[Records from a dataset]
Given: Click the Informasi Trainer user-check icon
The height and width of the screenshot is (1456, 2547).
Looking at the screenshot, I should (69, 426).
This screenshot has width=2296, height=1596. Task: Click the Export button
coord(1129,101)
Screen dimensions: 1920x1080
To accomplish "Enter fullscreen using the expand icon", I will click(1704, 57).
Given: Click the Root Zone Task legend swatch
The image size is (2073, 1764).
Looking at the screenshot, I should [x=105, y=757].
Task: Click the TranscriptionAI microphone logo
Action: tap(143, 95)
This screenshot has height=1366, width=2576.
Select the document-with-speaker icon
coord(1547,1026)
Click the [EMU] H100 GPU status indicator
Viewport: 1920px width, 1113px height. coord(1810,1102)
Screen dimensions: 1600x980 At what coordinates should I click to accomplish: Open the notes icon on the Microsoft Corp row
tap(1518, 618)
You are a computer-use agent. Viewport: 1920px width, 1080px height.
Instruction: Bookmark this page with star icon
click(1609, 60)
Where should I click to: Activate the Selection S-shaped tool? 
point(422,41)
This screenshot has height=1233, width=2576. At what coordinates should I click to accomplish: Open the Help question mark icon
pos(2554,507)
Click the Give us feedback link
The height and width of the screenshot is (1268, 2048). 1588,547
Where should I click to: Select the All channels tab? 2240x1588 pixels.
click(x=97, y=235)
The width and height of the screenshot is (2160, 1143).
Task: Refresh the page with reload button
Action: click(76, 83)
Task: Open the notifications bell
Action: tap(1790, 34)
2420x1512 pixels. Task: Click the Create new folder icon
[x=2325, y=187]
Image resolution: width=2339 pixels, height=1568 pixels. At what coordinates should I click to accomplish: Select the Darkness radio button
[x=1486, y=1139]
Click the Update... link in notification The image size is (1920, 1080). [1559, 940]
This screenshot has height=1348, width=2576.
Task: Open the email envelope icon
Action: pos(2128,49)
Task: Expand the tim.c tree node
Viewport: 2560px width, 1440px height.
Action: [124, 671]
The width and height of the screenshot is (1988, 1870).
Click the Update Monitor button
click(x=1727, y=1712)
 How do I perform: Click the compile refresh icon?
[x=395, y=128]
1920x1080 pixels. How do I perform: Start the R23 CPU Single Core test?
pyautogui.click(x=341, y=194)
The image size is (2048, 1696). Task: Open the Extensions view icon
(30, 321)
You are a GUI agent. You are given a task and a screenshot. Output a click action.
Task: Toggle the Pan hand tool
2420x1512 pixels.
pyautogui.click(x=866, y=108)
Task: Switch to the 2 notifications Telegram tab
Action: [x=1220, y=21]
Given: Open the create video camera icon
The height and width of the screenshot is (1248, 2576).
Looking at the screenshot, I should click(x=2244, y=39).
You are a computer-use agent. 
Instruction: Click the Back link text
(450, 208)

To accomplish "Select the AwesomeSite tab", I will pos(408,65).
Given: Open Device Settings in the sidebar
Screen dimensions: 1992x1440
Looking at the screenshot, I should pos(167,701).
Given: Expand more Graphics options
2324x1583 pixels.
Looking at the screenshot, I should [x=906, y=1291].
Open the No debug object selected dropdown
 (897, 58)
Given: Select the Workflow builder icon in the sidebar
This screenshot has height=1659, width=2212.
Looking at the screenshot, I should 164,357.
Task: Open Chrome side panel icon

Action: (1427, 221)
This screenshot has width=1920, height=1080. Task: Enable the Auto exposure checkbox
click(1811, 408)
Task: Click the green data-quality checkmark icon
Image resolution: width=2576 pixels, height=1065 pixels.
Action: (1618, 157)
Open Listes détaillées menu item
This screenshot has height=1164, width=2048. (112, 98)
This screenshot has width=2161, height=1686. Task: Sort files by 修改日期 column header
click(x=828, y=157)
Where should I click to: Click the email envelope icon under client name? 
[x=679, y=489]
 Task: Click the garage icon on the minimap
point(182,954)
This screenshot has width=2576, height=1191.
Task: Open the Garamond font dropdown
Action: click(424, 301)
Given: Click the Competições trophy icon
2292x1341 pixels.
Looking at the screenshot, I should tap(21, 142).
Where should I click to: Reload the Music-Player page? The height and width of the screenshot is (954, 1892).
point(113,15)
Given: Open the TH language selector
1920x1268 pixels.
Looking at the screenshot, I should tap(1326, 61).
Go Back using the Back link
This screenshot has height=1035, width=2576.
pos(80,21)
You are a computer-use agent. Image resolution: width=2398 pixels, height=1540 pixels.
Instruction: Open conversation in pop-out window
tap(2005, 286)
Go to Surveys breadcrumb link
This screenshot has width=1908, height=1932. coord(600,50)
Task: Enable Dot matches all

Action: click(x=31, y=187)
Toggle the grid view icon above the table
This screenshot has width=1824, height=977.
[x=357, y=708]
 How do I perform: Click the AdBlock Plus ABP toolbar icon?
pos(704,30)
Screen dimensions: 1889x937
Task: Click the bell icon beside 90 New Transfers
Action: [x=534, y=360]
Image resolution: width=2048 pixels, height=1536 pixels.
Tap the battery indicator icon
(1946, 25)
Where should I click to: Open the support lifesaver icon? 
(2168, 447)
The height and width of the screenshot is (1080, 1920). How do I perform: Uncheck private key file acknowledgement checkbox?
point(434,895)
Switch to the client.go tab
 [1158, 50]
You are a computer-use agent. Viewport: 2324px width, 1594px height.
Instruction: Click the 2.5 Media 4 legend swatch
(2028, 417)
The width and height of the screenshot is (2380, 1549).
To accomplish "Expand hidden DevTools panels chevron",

§ Task to carry out
Set down the records once more, character for character.

§ Task solution
Given: Click the Informasi Trainer user-check icon
The height and width of the screenshot is (1456, 2547).
Looking at the screenshot, I should (69, 426).
This screenshot has width=2296, height=1596. Task: Click the Export button
coord(1129,101)
Screen dimensions: 1920x1080
To accomplish "Enter fullscreen using the expand icon", I will click(1704, 57).
Given: Click the Root Zone Task legend swatch
The image size is (2073, 1764).
Looking at the screenshot, I should [x=105, y=757].
Task: Click the TranscriptionAI microphone logo
Action: tap(143, 95)
This screenshot has height=1366, width=2576.
Select the document-with-speaker icon
coord(1547,1026)
Click the [EMU] H100 GPU status indicator
Viewport: 1920px width, 1113px height. coord(1810,1102)
Screen dimensions: 1600x980 At what coordinates should I click to accomplish: Open the notes icon on the Microsoft Corp row
tap(1518, 618)
You are a computer-use agent. Viewport: 1920px width, 1080px height.
Instruction: Bookmark this page with star icon
click(1609, 60)
Where should I click to: Activate the Selection S-shaped tool? 
point(422,41)
This screenshot has height=1233, width=2576. At what coordinates should I click to accomplish: Open the Help question mark icon
pos(2554,507)
Click the Give us feedback link
The height and width of the screenshot is (1268, 2048). 1588,547
Where should I click to: Select the All channels tab? 2240x1588 pixels.
click(x=97, y=235)
The width and height of the screenshot is (2160, 1143).
Task: Refresh the page with reload button
Action: click(76, 83)
Task: Open the notifications bell
Action: tap(1790, 34)
2420x1512 pixels. Task: Click the Create new folder icon
[x=2325, y=187]
Image resolution: width=2339 pixels, height=1568 pixels. At what coordinates should I click to accomplish: Select the Darkness radio button
[x=1486, y=1139]
Click the Update... link in notification The image size is (1920, 1080). [1559, 940]
This screenshot has height=1348, width=2576.
Task: Open the email envelope icon
Action: pos(2128,49)
Task: Expand the tim.c tree node
Viewport: 2560px width, 1440px height.
Action: [124, 671]
The width and height of the screenshot is (1988, 1870).
Click the Update Monitor button
click(x=1727, y=1712)
 How do I perform: Click the compile refresh icon?
[x=395, y=128]
1920x1080 pixels. How do I perform: Start the R23 CPU Single Core test?
pyautogui.click(x=341, y=194)
The image size is (2048, 1696). Task: Open the Extensions view icon
(30, 321)
You are a GUI agent. You are given a task and a screenshot. Output a click action.
Task: Toggle the Pan hand tool
2420x1512 pixels.
pyautogui.click(x=866, y=108)
Task: Switch to the 2 notifications Telegram tab
Action: [x=1220, y=21]
Given: Open the create video camera icon
The height and width of the screenshot is (1248, 2576).
Looking at the screenshot, I should click(x=2244, y=39).
You are a computer-use agent. 
Instruction: Click the Back link text
(450, 208)

To accomplish "Select the AwesomeSite tab", I will pos(408,65).
Given: Open Device Settings in the sidebar
Screen dimensions: 1992x1440
Looking at the screenshot, I should pos(167,701).
Given: Expand more Graphics options
2324x1583 pixels.
Looking at the screenshot, I should [x=906, y=1291].
Open the No debug object selected dropdown
 (897, 58)
Given: Select the Workflow builder icon in the sidebar
This screenshot has height=1659, width=2212.
Looking at the screenshot, I should 164,357.
Task: Open Chrome side panel icon

Action: (1427, 221)
This screenshot has width=1920, height=1080. Task: Enable the Auto exposure checkbox
click(1811, 408)
Task: Click the green data-quality checkmark icon
Image resolution: width=2576 pixels, height=1065 pixels.
Action: (1618, 157)
Open Listes détaillées menu item
This screenshot has height=1164, width=2048. (112, 98)
This screenshot has width=2161, height=1686. Task: Sort files by 修改日期 column header
click(x=828, y=157)
Where should I click to: Click the email envelope icon under client name? 
[x=679, y=489]
 Task: Click the garage icon on the minimap
point(182,954)
This screenshot has width=2576, height=1191.
Task: Open the Garamond font dropdown
Action: click(424, 301)
Given: Click the Competições trophy icon
2292x1341 pixels.
Looking at the screenshot, I should tap(21, 142).
Where should I click to: Reload the Music-Player page? The height and width of the screenshot is (954, 1892).
point(113,15)
Given: Open the TH language selector
1920x1268 pixels.
Looking at the screenshot, I should tap(1326, 61).
Go Back using the Back link
This screenshot has height=1035, width=2576.
pos(80,21)
You are a computer-use agent. Image resolution: width=2398 pixels, height=1540 pixels.
Instruction: Open conversation in pop-out window
tap(2005, 286)
Go to Surveys breadcrumb link
This screenshot has width=1908, height=1932. coord(600,50)
Task: Enable Dot matches all

Action: click(x=31, y=187)
Toggle the grid view icon above the table
This screenshot has width=1824, height=977.
[x=357, y=708]
 How do I perform: Click the AdBlock Plus ABP toolbar icon?
pos(704,30)
Screen dimensions: 1889x937
Task: Click the bell icon beside 90 New Transfers
Action: [x=534, y=360]
Image resolution: width=2048 pixels, height=1536 pixels.
Tap the battery indicator icon
(1946, 25)
Where should I click to: Open the support lifesaver icon? 
(2168, 447)
The height and width of the screenshot is (1080, 1920). How do I perform: Uncheck private key file acknowledgement checkbox?
point(434,895)
Switch to the client.go tab
 [1158, 50]
You are a computer-use agent. Viewport: 2324px width, 1594px height.
Instruction: Click the 2.5 Media 4 legend swatch
(2028, 417)
The width and height of the screenshot is (2380, 1549).
To accomplish "Expand hidden DevTools panels chevron",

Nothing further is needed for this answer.